Let's create and use this agent:

# Write the configuration to a file
json = ~s({
  "id": "writer-1",
  "name": "Content Writer",
  "description": "Creates high-quality content",
  "goal": "Create engaging content",
  "module": "ContentWriter",
  "template": "company_agent",
  "template_opts": {
    "llm_config": {
      "temperature": 0.7
    }
  }
})

# Create a temporary file
path = Path.join(System.tmp_dir!(), "content_writer.json")
File.write!(path, json)

# Load and start the agent
{:ok, [ContentWriter]} = Lux.Agent.from_json(path)
{:ok, pid} = ContentWriter.start_link()

# Chat with the agent
ContentWriter.send_message(pid, "What kind of content can you create?")

Validation and Error Handling

The JSON loader performs several validations:

1. Required Fields

   • id
   • name
   • description
   • goal
   • module

2. Type Checking

   • Ensures all fields have correct types
   • Validates module names and references

3. Template Validation

   • Verifies template existence
   • Validates template-specific options

Example error handling:

# Handle potential errors
case Lux.Agent.from_json("agents/") do
  {:ok, modules} ->
    Enum.map(modules, fn module ->
      case module.start_link() do
        {:ok, pid} -> {:ok, {module, pid}}
        error -> {:error, {module, error}}
      end
    end)
    
  {:error, reason} ->
    Logger.error("Failed to load agents: #{inspect(reason)}")
    {:error, reason}
end

Using Agents

Starting an Agent

Agents can be started as GenServers:

{:ok, pid} = Kino.start_child({MyApp.Agents.MemoryAgent, [name: :another_agent]})

Sending Messages

Chat with your agent:

frame = Kino.Frame.new() |> Kino.render()

# Basic chat (default timeout is 120 seconds)
{:ok, response} = MyApp.Agents.ChatAgent.send_message(pid, "Hello!")
Kino.Frame.append(frame, response)

# With custom timeout
{:ok, response} = MyApp.Agents.ChatAgent.send_message(pid, "Tell me a joke!", timeout: 30_000)
Kino.Frame.append(frame, response)

Kino.nothing()

Working with Memory

Access an agent's memory:

agent = MyApp.Agents.ChatAgent.get_state(pid)
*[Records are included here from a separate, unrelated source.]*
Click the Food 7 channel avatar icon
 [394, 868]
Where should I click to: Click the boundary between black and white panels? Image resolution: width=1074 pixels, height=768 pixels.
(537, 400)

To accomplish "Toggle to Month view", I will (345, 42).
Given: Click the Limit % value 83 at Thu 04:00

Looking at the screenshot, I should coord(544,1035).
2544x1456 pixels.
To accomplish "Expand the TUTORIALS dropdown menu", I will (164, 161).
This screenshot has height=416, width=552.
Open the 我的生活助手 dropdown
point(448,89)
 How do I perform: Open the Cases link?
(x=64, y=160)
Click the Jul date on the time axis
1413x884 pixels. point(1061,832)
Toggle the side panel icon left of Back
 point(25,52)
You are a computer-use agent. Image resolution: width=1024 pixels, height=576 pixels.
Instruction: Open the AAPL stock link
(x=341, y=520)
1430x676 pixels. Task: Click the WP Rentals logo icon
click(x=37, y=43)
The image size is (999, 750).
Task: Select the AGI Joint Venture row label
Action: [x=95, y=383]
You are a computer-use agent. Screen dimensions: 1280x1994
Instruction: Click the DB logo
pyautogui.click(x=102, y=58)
frame = Kino.Frame.new() |> Kino.render()

# Get recent interactions
{:ok, recent} = Lux.Memory.SimpleMemory.recent(agent.memory_pid, 5)
Kino.Frame.append(frame, recent)

# Search for specific content
{:ok, matches} = Lux.Memory.SimpleMemory.search(agent.memory_pid, "specific topic")
Kino.Frame.append(frame, matches)

# # Get interactions within a time window
start_time = DateTime.utc_now() |> DateTime.add(-3600) # 1 hour ago
end_time = DateTime.utc_now()
{:ok, window} = Lux.Memory.SimpleMemory.window(agent.memory_pid, start_time, end_time)
Kino.Frame.append(frame, window)

Kino.nothing()

Best Practices

1. Agent Design

   • Give agents clear, focused purposes
   • Use descriptive names and goals
   • Keep system messages concise but informative

2. Configuration

   • Use Lux.Config for API keys
   • Use application config for model selection
   • Choose appropriate temperature settings
   • Set reasonable timeouts for long-running operations

3. Error Handling

   • Handle API errors gracefully
   • Provide meaningful error messages
   • Consider retry strategies for transient failures

4. Testing

   • Test agent behavior with different inputs
   • Mock LLM responses in tests
   • Verify structured response handling

defmodule MyApp.Agents.ChatAgentTest do
  use UnitCase, async: true

  alias MyApp.Agents.ChatAgent

  setup do
    {:ok, pid} = ChatAgent.start_link(%{name: :test_agent})
    {:ok, agent: pid}
  end

  test "can chat with the agent", %{agent: pid} do
    {:ok, response} = ChatAgent.send_message(pid, "Hello!")
    assert is_binary(response)
    assert String.length(response) > 0
  end
end

ExUnit.run()

Advanced Features

Signal Handling

Agents can process signals from other components:

defmodule MyApp.Agents.SignalAwareAgent do
  use Lux.Agent,
    signal_handlers: [
      {MyApp.Schemas.TaskSignal, MyApp.Prisms.TaskProcessor}
    ]
end

defmodule MyApp.Prisms.TaskProcessor do
  use Lux.Prism

  def handler(_signal, _agent) do
    {:ok, "Signal processed"}
  end
end

{:ok, pid} = Kino.start_child({MyApp.Agents.SignalAwareAgent, %{}})

# send singal to agent
MyApp.Agents.SignalAwareAgent.send_message(
  pid,
  {:signal,
   %{
     schema_id: MyApp.Schemas.TaskSignal,
     payload: %{data: "this signal data"}
   }}
)

Component Integration

Combine agents with other Lux components:

defmodule MyApp.Agents.SmartAgent do
  use Lux.Agent,
    name: "Smart Assistant",
    prisms: [MyApp.Prisms.DataAnalysis],
    beams: [MyApp.Beams.TaskProcessor],
    lenses: [MyApp.Lenses.DataViewer]
    # ... rest of config ...
end

Kino.nothing()